Golden Flaxseeds are an excellent source of alpha-linolenic acid (ALA), a plant-based omega-3 fatty acid. 

Chia seeds contain ALA and are a good plant-based source of omega-3s.

Basil seeds are high in fibre, a good source of minerals, and rich in plant based omega-3 fats. 

Products Keto Store NZ sell that lower cholesterol 

Multiple studies have shown the following products are known to reduce total cholesterol, reduce LDL (bad) cholesterol and increase HDL (good) cholesterol. 


INULIN (Unflavoured as well as the extensive Flavour It range) 
Meta-analysis by Causey et al. (2003): This meta-analysis examined the results of 16 randomized controlled trials involving the effects of inulin on blood lipids. The analysis found that inulin supplementation significantly reduced total cholesterol levels, reduced LDL cholesterol levels, and lowered triglyceride levels, while also increasing HDL cholesterol levels.
• Brighenti et al. (1999): This study investigated the effects of inulin supplementation on blood lipids in healthy volunteers. Participants consumed either a control diet or a diet supplemented with inulin for three weeks. The results showed that inulin supplementation significantly reduced total cholesterol and LDL cholesterol levels compared to the control diet. Additionally, inulin supplementation led to an increase in fecal excretion of bile acids, indicating a potential mechanism for its cholesterol-lowering effects.

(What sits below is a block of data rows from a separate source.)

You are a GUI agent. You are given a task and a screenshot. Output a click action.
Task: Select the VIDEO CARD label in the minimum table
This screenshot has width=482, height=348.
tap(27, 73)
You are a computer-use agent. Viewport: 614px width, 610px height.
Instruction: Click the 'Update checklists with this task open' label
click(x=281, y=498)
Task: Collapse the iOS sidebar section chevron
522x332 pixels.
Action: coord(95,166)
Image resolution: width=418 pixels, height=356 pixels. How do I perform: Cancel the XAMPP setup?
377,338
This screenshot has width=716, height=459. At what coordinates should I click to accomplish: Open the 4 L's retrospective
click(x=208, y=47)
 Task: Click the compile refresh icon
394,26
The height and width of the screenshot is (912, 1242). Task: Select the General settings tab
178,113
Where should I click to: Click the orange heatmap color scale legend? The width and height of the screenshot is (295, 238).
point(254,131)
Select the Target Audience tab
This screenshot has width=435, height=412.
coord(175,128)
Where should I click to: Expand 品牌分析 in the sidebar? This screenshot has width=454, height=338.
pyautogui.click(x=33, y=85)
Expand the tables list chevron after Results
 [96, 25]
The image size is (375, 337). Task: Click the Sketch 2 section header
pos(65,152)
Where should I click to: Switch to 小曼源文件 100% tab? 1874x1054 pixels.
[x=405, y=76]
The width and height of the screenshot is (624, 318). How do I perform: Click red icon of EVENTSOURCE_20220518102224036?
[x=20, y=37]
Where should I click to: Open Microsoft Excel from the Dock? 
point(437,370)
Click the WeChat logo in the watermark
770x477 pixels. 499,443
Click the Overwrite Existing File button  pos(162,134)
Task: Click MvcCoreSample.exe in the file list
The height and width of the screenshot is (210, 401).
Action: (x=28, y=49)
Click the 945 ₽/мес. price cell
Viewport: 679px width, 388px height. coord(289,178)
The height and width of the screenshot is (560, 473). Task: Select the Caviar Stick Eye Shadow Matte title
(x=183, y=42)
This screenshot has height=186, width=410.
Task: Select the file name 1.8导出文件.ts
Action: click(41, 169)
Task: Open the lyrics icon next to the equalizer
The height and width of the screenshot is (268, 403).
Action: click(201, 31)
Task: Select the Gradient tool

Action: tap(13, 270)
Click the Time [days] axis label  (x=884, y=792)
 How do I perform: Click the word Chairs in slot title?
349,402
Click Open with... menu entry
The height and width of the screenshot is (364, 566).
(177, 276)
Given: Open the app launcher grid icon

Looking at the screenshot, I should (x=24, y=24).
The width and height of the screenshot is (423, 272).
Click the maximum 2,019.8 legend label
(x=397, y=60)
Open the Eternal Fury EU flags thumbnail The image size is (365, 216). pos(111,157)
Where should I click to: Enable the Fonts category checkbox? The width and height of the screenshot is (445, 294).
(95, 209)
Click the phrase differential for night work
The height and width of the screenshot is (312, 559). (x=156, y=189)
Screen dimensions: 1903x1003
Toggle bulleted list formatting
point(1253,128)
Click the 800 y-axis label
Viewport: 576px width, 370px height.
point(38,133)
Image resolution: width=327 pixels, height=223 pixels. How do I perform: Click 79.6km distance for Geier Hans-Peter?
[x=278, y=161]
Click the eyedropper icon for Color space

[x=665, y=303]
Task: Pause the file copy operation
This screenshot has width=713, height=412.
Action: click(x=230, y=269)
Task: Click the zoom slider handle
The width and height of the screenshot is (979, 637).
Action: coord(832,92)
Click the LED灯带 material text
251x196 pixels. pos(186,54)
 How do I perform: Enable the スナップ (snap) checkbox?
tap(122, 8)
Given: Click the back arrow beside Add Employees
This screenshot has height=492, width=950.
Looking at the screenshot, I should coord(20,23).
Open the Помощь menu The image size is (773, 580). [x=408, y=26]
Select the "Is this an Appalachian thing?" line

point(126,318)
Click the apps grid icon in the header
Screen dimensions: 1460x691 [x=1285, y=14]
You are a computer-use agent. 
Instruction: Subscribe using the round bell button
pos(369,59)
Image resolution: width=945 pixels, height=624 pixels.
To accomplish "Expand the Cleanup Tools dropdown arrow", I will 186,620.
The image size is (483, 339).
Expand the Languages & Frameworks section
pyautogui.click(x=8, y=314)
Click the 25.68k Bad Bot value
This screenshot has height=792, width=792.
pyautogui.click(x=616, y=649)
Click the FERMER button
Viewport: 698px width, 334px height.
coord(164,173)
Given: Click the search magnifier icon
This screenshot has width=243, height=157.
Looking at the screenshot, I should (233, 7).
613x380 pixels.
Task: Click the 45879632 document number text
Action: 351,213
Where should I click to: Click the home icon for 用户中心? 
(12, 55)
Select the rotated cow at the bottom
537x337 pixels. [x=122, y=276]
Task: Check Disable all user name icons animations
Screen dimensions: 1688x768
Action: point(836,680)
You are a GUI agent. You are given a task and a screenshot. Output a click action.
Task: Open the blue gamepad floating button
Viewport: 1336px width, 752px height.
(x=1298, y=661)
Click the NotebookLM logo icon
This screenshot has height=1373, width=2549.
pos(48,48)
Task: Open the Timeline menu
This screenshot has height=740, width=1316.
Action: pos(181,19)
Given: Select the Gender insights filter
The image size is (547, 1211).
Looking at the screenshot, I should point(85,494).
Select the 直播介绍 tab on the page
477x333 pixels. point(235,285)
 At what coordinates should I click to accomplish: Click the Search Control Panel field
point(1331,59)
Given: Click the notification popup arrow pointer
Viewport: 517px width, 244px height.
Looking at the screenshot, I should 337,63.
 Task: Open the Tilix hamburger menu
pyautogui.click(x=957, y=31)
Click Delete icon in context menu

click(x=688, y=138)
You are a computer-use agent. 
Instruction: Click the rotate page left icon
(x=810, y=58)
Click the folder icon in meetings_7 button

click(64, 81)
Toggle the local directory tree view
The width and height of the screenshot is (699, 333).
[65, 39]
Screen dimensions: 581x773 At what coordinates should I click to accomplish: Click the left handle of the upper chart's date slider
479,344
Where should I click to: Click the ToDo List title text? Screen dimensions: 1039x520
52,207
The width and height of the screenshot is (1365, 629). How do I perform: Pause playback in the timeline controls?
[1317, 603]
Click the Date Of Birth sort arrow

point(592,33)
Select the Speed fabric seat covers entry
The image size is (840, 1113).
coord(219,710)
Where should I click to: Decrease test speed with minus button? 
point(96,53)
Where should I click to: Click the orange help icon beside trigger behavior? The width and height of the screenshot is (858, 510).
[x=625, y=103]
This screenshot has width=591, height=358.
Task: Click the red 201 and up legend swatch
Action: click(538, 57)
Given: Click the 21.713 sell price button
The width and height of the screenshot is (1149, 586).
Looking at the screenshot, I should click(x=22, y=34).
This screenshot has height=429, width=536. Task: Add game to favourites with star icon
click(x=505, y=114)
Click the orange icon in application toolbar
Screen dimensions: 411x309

PSYLLIUM HUSK (powdered as well as flakes
• Anderson et al (2000) This meta-analysis looked at 8 randomized controlled trials involving psyllium fiber and its effects on lipid levels. The researchers found that psyllium supplementation significantly reduced total cholesterol and LDL cholesterol levels. They concluded that psyllium fibre, as a dietary supplement, could be beneficial in lowering blood lipid levels, particularly in individuals with high cholesterol levels.

• Jenkins et al (2002) This study investigated the cholesterol-lowering effects of psyllium-enriched cereals in hypercholesterolemic men and women. Participants consumed either a psyllium-enriched cereal or a control cereal for 6 weeks. The results showed that the psyllium-enriched cereal significantly reduced total cholesterol and LDL cholesterol levels compared to the control cereal.

Foods like garlic and to a lesser studied onion have allicin compounds that also have the effect of lowering cholesterol. Both our Garlic Powder and Onion Powder products are 100% pure, with no fillers. So their usage sprinkled into your meals would add to the every little bit helps approach.

• Bordia et al. (1998): This study investigated the effects of garlic powder supplementation on lipid levels in patients with elevated cholesterol levels. The results showed that garlic powder supplementation led to significant reductions in total cholesterol, LDL cholesterol, and triglyceride levels, with simultaneous increases in HDL cholesterol levels.
• Brull et al. (2007): This randomised double-blinded placebo-controlled cross-over trial investigated the effects of onion consumption on lipid profiles. The results showed that consuming a diet supplemented with onion powder led to improvements in total cholesterol and LDL cholesterol levels compared to a control diet. 

The medical bit

There is a lot you can do when it comes to improving your cholesterol and of course the key is to tweak and have consistently scheduled tests to monitor your improvements over time. And always, this is not meant to replace medical advice. 

These guidelines are subject to updates and variations based on evolving research and expert consensus within the medical community.

Individuals with specific health conditions or risk factors may have different target ratios or cholesterol goals, so it's essential to consult with a healthcare professional for personalised guidance and recommendations. Stress undermines any attempt at health, so if you are worried, then do seek out health care information from reputable sources.